Top of RECORDS FOR PROCESSING

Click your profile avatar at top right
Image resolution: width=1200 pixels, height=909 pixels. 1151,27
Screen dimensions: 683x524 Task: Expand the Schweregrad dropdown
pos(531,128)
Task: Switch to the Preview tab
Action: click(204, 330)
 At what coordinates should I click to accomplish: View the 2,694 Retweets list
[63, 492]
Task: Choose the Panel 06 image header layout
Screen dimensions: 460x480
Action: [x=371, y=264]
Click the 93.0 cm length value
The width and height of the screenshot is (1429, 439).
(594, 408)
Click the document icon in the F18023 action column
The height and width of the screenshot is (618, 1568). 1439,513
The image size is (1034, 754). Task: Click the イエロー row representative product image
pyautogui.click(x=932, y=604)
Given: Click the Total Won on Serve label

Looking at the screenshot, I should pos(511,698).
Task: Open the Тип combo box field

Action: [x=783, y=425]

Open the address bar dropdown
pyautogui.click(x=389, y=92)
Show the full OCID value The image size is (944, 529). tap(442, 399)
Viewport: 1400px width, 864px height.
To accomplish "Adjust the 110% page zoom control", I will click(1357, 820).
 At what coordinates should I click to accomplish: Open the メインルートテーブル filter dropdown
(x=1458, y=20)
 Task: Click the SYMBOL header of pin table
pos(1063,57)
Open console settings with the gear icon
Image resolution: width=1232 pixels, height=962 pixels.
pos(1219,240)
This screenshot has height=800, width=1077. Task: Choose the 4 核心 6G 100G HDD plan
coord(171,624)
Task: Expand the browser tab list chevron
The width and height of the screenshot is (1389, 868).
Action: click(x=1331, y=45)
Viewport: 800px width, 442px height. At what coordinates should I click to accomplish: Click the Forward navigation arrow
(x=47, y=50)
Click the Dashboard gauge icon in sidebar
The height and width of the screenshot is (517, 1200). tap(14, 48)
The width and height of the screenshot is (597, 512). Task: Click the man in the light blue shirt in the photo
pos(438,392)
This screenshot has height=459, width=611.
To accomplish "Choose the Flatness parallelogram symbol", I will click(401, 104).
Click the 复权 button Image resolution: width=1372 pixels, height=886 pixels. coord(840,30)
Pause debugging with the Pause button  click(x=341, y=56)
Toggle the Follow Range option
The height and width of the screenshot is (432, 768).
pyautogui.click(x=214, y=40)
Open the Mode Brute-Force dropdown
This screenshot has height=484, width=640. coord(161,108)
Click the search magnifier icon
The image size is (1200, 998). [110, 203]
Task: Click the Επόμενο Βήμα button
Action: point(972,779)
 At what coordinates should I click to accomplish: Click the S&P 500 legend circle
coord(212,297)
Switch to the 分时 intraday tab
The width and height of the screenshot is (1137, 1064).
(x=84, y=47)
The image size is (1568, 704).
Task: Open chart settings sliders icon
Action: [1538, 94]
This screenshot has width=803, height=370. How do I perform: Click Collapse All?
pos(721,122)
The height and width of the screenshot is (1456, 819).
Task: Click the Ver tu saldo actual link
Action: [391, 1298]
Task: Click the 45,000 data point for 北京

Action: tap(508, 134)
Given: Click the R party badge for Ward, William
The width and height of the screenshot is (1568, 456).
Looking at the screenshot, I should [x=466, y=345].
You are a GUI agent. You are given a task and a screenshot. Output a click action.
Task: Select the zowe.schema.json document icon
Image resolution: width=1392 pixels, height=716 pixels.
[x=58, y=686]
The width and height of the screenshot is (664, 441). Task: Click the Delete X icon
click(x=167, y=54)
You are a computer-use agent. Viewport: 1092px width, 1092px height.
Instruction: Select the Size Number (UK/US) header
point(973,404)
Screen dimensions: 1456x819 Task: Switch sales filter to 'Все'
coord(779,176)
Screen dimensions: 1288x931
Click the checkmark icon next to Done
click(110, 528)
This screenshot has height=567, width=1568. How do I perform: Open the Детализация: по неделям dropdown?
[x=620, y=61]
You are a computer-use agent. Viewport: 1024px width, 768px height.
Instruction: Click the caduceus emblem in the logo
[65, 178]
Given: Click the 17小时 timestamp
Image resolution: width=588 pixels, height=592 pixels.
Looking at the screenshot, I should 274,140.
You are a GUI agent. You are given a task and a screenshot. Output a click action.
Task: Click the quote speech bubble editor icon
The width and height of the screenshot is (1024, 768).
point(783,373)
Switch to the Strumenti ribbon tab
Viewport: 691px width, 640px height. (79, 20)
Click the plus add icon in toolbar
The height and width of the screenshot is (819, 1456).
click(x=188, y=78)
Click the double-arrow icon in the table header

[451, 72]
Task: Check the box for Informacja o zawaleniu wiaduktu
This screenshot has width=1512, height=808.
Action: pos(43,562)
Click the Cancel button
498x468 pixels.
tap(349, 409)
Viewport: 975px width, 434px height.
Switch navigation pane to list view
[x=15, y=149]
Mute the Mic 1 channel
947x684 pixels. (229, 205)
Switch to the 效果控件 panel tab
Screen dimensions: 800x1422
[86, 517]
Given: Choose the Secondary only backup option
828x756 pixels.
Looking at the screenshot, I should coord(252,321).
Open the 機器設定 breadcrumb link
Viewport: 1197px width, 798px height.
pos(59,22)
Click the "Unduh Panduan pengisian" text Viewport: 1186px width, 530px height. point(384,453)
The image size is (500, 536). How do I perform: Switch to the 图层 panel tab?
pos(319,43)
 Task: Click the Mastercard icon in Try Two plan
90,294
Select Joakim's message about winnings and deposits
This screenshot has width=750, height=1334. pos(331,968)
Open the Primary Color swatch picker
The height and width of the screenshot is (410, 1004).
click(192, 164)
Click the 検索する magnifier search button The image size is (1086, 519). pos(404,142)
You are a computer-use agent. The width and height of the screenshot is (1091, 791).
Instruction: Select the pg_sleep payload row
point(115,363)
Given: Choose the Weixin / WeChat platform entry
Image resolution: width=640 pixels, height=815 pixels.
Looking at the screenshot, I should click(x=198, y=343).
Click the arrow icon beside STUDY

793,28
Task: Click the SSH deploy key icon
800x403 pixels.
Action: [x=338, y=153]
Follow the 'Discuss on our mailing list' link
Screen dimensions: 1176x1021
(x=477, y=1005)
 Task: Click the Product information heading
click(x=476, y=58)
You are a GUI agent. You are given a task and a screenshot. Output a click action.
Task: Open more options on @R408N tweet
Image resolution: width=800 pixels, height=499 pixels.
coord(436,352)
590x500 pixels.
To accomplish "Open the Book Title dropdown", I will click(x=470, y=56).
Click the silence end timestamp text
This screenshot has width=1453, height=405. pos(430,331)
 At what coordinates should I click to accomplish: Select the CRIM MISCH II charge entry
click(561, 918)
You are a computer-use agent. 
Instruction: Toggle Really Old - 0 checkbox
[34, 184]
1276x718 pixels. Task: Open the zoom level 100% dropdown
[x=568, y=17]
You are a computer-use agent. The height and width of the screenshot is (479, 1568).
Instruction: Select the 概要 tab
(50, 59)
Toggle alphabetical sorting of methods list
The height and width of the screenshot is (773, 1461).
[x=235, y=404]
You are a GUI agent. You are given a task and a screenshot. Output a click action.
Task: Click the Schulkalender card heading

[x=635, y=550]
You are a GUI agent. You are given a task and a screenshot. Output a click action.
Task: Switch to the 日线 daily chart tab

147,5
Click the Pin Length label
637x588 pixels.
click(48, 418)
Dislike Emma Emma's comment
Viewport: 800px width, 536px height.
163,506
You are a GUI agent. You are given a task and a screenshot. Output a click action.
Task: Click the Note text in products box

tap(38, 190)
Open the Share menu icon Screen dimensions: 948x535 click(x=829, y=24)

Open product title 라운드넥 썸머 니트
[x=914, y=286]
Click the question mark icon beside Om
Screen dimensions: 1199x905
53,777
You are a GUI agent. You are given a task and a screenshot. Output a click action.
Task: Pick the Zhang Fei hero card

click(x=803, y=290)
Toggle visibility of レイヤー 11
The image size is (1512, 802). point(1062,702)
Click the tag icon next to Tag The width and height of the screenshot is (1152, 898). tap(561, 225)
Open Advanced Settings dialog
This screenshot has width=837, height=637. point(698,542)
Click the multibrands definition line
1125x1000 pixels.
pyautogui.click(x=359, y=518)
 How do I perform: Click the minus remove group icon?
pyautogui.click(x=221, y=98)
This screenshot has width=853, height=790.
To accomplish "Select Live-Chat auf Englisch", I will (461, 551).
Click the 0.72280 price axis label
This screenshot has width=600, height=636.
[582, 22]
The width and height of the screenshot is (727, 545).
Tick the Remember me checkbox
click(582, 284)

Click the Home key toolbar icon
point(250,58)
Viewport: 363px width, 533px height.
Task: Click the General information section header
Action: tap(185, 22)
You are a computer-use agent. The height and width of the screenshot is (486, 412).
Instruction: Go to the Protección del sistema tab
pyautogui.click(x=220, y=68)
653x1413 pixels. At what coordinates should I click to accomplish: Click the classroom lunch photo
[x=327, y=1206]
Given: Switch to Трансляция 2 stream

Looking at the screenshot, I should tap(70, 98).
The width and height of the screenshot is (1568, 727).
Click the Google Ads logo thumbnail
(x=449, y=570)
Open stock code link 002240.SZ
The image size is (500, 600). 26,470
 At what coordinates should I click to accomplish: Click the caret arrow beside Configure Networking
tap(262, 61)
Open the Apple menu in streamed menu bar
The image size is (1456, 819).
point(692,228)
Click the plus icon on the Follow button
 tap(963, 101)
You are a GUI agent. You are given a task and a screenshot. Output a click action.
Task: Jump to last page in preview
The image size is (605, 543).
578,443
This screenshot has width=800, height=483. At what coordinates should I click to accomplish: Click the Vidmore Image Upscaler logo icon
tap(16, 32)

Bottom of RECORDS FOR PROCESSING

WORK TASK: Read through the entries above, and wherever a line holds the string "page", copy it.

PROBLEM SOLUTION:
To accomplish "Adjust the 110% page zoom control", I will click(1357, 820).
Task: Jump to last page in preview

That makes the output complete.